## Exercise instructions
In the forum thread below, why does Daniel Lichtblau say redundancy is more or less meaningless?

## Page extract
Daniel Lichtblau, Wolfram Research

Posted 7 years ago

The equations are inconsistent so redundancy is more or less meaningless in this setting. Do you want a least-squares solution? Saying that two equations need to be removed gives no useful guidance as to which two should go.

POSTED BY: Daniel Lichtblau

Wael Al Hajailan

Posted 7 years ago

When I used PPA0 + PPA1 + PPA2 + PPA3 + PPB0 + PPB1 + PPB2 == 1 I got the following: {{PPA0 -> 0.199557, PPA1 -> 0.147766, PPA2 -> 0.110302, PPA3 -> 0.0847503, PPB0 -> 0.199557, PPB1 -> 0.147766, PPB2 -> 0.110302}}

POSTED BY: Wael Al Hajailan

Wael Al Hajailan

Posted 7 years ago

Yes if it gives me a solution it will help me.

POSTED BY: Wael Al Hajailan

Wael Al Hajailan

Posted 7 years ago

To add more, I got those equations too: PPA0 -> -(((-P11 P22 + d1 P11 P22 + d2 P11 P22 - d1 d2 P11 P22) PPA2)/(D11 D22)) PPA1 -> -(((-P22 + d2 P22) PPA2)/D22) PPA3 -> -((D33 PPA2)/((-1 + d3) P33)) PPB0 -> ((-1 + d2) (-P11 + d1 P11) P22 PPA2)/(D11 D22) PPB1 -> -(((-1 + d2) P22 PPA2)/D22) PPB2 -> PPA2

To add more, I got those equations too:

PPA0 -> -(((-P11 P22 + d1 P11 P22 + d2 P11 P22 - d1 d2 P11 P22) PPA2)/(D11 D22))
PPA1 -> -(((-P22 + d2 P22) PPA2)/D22)
PPA3 -> -((D33 PPA2)/((-1 + d3) P33))
PPB0 -> ((-1 + d2) (-P11 + d1 P11) P22 PPA2)/(D11 D22)
PPB1 -> -(((-1 + d2) P22 PPA2)/D22)

## Available data
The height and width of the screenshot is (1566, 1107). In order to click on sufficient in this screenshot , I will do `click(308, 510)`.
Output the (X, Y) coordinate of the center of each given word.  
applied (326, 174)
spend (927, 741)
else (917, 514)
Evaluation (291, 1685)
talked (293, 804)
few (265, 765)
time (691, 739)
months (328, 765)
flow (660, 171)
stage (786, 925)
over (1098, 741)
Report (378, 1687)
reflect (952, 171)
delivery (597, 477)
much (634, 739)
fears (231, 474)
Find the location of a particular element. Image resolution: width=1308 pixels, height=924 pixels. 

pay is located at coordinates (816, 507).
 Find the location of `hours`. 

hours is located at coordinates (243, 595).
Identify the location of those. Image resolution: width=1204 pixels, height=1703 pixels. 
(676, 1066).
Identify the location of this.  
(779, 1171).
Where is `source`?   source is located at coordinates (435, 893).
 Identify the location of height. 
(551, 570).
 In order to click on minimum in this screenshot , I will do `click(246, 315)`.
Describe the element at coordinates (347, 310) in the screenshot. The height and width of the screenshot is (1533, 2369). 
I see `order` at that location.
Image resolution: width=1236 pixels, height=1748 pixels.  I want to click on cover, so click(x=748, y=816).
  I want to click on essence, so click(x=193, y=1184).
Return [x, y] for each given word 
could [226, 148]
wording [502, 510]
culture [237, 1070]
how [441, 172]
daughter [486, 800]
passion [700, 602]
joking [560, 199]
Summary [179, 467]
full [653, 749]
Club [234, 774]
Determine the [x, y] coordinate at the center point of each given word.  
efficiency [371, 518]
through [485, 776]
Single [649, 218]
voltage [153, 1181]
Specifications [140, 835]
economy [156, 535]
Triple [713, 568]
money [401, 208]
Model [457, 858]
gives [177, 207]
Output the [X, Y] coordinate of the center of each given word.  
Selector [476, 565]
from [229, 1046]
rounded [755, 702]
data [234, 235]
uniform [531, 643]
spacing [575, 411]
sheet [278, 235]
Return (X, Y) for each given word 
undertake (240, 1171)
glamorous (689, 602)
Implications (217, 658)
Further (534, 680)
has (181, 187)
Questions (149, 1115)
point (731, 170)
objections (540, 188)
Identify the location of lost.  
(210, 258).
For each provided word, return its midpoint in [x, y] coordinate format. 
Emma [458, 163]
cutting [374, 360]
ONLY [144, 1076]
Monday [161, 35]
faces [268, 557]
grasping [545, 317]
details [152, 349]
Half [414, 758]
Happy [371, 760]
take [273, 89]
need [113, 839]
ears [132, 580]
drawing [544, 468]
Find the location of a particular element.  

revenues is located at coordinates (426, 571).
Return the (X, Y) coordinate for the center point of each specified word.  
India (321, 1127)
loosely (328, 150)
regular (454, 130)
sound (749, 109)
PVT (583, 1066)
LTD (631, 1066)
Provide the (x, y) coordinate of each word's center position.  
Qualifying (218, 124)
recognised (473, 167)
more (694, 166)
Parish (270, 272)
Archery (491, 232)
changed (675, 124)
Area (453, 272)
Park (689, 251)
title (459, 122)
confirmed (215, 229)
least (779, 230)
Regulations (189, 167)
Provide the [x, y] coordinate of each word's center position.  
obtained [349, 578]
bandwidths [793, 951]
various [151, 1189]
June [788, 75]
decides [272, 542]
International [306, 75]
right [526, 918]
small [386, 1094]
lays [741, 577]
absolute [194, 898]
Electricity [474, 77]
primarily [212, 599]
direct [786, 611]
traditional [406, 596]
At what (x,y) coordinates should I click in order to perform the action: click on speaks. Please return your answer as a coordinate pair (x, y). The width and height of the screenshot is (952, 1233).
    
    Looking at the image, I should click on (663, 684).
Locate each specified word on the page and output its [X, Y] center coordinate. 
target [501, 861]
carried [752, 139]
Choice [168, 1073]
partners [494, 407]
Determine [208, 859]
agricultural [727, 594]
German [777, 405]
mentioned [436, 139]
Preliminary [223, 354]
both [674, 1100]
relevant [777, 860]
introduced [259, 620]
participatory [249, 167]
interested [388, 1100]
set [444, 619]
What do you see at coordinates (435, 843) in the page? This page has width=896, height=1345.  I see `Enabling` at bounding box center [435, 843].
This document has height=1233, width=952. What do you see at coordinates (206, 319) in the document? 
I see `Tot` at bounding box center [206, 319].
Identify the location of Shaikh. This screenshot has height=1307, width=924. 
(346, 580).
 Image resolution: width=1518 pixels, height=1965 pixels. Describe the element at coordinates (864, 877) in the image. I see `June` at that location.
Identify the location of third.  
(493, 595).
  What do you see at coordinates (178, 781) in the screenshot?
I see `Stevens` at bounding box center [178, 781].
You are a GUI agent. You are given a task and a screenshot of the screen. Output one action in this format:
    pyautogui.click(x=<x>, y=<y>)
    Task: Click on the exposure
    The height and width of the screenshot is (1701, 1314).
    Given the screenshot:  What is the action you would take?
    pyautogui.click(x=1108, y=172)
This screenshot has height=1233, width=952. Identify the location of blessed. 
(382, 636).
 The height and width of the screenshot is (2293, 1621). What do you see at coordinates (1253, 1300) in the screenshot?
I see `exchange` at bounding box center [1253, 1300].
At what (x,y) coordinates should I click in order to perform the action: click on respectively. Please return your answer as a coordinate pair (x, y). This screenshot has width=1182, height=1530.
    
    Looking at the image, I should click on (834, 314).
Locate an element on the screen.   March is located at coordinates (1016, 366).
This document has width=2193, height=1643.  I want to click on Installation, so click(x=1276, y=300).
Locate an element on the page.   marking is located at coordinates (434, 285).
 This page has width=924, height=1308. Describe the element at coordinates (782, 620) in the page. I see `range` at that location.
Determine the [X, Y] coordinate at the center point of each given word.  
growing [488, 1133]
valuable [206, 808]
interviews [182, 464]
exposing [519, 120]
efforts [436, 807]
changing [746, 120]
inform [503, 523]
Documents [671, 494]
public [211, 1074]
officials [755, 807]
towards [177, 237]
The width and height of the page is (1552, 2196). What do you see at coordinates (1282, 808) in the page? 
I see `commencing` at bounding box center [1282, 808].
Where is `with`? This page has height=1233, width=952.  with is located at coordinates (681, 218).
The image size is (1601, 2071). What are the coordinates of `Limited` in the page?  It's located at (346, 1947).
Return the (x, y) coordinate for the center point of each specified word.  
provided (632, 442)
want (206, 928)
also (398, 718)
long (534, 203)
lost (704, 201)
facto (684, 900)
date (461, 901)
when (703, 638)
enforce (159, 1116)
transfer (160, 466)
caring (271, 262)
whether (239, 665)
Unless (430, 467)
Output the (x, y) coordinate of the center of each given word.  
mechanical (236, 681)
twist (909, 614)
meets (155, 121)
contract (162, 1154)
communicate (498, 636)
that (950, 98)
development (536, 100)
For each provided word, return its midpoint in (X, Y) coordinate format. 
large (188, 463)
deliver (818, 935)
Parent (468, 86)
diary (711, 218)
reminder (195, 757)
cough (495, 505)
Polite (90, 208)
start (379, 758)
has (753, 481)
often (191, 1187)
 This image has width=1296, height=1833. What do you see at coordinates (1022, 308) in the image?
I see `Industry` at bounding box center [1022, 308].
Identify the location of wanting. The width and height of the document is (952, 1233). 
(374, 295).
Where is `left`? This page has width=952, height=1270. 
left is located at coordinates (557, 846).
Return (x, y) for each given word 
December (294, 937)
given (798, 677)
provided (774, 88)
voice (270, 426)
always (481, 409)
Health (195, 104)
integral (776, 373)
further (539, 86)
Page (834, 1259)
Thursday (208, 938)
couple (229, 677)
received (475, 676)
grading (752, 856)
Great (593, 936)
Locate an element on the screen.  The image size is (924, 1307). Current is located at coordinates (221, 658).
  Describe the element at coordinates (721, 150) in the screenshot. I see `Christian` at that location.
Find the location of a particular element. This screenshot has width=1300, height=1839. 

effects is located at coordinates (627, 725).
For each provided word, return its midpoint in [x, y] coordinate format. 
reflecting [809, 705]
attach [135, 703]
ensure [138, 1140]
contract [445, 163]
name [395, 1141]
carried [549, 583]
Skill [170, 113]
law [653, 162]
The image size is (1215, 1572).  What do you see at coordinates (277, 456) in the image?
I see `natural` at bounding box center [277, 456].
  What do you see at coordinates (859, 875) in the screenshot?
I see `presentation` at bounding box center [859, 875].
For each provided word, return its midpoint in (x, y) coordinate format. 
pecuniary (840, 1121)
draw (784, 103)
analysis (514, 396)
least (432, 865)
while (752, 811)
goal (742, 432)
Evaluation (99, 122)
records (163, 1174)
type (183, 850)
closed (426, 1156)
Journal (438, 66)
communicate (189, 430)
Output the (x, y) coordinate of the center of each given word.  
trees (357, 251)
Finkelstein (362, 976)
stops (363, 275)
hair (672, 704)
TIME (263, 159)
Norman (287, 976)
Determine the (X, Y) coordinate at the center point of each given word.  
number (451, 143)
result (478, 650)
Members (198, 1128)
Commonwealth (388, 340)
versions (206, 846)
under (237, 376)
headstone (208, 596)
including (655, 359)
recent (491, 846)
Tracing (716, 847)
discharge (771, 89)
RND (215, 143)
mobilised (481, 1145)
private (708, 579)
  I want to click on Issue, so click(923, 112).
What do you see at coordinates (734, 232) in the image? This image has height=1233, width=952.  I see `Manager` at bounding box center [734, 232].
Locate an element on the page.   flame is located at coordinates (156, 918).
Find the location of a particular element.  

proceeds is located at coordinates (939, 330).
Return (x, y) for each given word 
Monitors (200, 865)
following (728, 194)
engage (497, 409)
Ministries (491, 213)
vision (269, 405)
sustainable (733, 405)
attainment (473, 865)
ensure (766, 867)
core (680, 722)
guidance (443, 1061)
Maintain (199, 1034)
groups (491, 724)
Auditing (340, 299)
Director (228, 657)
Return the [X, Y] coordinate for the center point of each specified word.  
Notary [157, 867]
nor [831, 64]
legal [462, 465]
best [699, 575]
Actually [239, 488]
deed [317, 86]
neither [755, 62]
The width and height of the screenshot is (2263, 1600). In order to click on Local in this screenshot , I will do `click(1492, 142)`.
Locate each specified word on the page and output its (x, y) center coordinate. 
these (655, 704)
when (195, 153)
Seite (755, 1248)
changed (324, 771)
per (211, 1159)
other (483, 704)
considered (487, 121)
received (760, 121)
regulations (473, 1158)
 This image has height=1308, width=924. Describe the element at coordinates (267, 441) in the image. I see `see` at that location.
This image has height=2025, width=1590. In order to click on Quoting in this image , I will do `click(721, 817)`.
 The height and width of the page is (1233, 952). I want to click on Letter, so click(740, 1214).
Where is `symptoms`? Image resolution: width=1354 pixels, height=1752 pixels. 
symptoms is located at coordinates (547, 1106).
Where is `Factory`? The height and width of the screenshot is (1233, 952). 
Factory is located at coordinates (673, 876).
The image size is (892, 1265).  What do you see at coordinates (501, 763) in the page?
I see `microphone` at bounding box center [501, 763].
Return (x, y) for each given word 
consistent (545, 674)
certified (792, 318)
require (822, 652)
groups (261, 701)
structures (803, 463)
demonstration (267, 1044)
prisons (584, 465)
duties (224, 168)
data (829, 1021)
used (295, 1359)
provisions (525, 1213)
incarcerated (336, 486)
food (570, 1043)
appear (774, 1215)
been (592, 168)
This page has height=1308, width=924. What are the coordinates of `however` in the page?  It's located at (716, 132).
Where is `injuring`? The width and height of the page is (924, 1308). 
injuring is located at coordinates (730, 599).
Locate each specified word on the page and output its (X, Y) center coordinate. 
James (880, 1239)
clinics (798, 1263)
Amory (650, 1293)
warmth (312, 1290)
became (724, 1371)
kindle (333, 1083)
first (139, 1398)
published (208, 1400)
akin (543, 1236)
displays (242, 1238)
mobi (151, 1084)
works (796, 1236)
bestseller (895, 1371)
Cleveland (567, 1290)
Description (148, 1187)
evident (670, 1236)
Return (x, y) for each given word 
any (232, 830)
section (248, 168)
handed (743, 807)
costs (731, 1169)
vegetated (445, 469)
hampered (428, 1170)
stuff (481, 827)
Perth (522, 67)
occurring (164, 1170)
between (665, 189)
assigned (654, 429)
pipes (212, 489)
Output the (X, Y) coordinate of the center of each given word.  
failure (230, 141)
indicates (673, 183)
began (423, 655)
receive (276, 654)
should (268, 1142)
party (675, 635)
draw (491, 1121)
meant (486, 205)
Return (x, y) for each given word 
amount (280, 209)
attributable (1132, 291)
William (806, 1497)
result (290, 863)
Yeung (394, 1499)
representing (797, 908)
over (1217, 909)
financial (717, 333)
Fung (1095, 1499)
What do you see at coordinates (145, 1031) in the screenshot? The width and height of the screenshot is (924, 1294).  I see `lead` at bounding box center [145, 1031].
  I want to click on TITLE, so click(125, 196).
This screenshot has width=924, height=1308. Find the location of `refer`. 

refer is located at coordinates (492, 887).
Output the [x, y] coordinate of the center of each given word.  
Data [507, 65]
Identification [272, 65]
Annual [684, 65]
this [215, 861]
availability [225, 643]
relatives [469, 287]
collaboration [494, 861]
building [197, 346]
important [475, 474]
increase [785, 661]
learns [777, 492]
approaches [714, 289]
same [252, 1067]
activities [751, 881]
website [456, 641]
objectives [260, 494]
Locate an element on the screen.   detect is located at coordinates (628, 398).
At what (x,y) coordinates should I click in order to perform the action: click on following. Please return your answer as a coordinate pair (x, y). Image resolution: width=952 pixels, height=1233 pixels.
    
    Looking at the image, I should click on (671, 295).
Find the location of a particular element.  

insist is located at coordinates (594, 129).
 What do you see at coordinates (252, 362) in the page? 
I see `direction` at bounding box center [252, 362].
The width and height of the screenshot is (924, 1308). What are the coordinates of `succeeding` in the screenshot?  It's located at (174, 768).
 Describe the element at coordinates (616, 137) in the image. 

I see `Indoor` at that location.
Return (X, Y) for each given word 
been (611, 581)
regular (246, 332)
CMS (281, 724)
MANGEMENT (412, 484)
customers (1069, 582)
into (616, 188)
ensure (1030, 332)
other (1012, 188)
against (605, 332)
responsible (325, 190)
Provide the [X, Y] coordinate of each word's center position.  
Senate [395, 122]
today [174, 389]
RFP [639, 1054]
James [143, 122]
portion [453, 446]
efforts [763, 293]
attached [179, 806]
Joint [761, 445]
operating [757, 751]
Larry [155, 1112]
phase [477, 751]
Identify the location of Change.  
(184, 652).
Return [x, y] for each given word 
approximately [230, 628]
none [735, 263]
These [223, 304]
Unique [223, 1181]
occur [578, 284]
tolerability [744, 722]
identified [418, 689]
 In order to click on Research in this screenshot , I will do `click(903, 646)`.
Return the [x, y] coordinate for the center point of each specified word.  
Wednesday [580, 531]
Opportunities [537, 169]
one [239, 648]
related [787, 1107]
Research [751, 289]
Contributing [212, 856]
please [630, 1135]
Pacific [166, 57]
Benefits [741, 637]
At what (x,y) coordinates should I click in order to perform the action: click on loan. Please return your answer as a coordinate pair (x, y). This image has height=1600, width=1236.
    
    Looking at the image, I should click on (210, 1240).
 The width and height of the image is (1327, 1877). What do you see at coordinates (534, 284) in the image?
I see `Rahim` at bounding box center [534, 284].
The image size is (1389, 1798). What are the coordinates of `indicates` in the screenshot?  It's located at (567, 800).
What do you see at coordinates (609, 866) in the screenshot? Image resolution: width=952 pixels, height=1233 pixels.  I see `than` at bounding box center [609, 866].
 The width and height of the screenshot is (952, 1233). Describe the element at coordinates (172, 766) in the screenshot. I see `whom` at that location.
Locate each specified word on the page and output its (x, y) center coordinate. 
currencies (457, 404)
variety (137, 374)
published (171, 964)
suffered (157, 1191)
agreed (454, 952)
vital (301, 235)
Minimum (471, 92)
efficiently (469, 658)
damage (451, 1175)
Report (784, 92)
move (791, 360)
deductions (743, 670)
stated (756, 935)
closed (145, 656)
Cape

## Output
Because the equations are inconsistent.